Мы довольно долго сидели молча. Потом веселье словно опять вернулось к Ирине, и она полушутя-полусерьезно спросила:

— Скажите, Пересыпкин, вы тоже такой?

Я невольно развел руками:

— Какие у меня, Ирина Павловна, достоинства, чтоб возгордиться и от людей почестей требовать? Я человек простой, из крестьян, полуграмотный, железнодорожник и к тому же вот с такой смешной внешностью…

— Будет вам! Будет! Не грешите против господа! — осекла меня старушка, с самоваром в руках вошедшая в комнату. — Чрезмерная гордыня так же нехороша, как и чрезмерная скромность. Что в вас смешного? Не говорите так! Грех это.

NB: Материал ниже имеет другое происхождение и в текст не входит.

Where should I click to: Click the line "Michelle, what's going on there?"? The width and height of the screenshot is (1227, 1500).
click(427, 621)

— Это у него прием такой, ты не поняла, мама. Такая скромность паче гордости. Он же шут…

Удивительно, что такие обидные слова ничуть не задели меня, напротив, радость шевельнулась в моей груди. «Видно, ты не так уж плох, Пересыпкин», — подумал я.

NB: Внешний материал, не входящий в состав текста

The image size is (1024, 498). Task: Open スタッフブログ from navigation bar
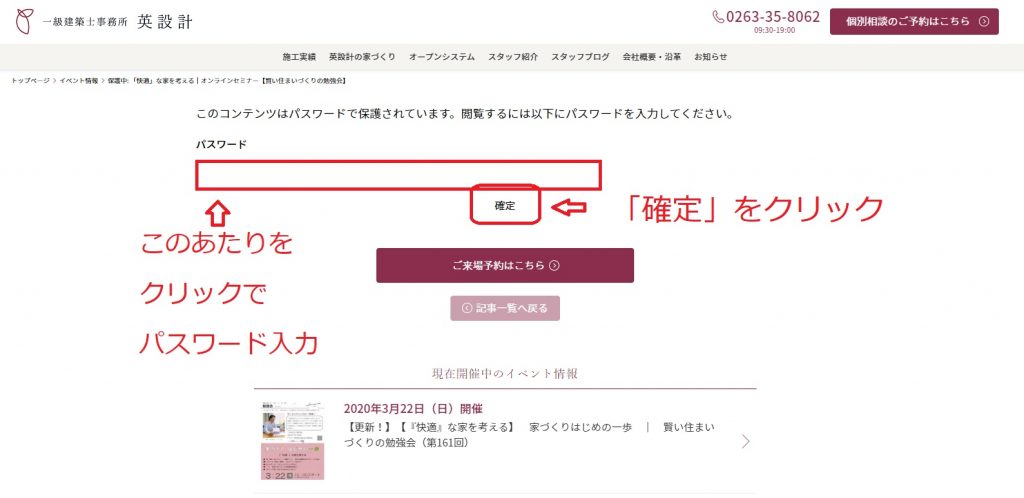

Такого вкусного чая я и впрямь никогда не пил. Хотя был он заварен из черники, но как хорош! А варенье!.. Какое только душе угодно! Я и вкус-то варенья успел позабыть…

Мы беседовали допоздна. Старушка вспомнила своего мужа — он, оказывается, работал директором той самой фабрики, которую теперь возглавляла Ирина.

Фабрика находилась километрах в пятнадцати, и Ирина ездила на работу и с работы в пролетке.

— Летом, — восторженно рассказывала она, — стоит мне проехать по нашим полям, надышаться воздухом, любую усталость как рукой снимает. Часто недосыпаешь, спишь часа три-четыре, но только дохнет на меня родной ветерок, я опять полна сил, как после санатория…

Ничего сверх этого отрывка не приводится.